Looking at the report clarifies things: Profit margins in the individual market:
1.4% Kaiser-affiliated plans (55% of total)
-10.5% Provider led without Kaiser
I’m surprised by Massachusetts – there’s no advantage from Romneycare?
Yet how many will give up PPO’s and wide networks for an HMO with a tight specialist/hospitalization referral network?
I’m surprised you couldn’t take the top 10 urban areas in the country, put a pin in the associated states, and color them red.
I’m not sure I follow your question about prior adoption of reforms. That those states had already priced the increases and loss experience into their rates? If so it makes the MCKinsey study a bit odd- “our insurance cost an arm and a leg…….still does.”
WaPo: https://www.washingtonpost.com/news/wonk/wp/2016/06/21/u-s-will-spend-2-6-trillion-less-on-health-care-than-expected-before-obamacare-study-projects/
The viability over time of the PPACA is predicated on a number of factors. Among these are the rate at which healthcare costs increase (the topic of the article you cite), whether carriers under the plan can make money (the topic of the report that is the subject matter of the post), and the political will to subsidize the healthcare insurance of those who buy plans under the PPACA.
We still don’t know why healthcare costs aren’t rising as fast as had been projected. That it’s attributable to the PPACA seems far-fetched because a) relatively few are covered under it and b) the trend towards lower costs had already begun before the PPACA was enacted. It may be due to the PPACA. It may be because Baby Boomers are healthier than they had thought. It may be due to slower economic growth. Their models may just have been wrong.
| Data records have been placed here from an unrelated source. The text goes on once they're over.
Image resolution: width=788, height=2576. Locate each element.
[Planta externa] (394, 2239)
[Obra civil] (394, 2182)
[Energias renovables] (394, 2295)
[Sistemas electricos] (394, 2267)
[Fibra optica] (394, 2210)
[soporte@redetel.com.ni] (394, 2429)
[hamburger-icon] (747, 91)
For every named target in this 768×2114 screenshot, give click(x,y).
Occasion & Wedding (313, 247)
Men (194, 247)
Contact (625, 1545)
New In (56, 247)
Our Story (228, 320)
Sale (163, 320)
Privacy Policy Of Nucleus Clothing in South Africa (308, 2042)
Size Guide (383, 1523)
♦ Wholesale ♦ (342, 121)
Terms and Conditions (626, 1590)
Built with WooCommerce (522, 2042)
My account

It may be because healthcare costs don’t rise continuously but in fits and starts and we’re just in a period of relatively slow growth now with relatively fast growth in the near future. It may be due to other as yet unidentified causes.
“That it’s attributable to the PPACA seems far-fetched…………”
It would be the only (other than status) good I know of to fall in price with greater demand.
Alternatively, I’ve been told for years that health care demand and prices won’t adjust to market forces. Inelastic in econojargon. With all the premium and deductible increases it wouldn’t be surprising to see adjustments made by consumers.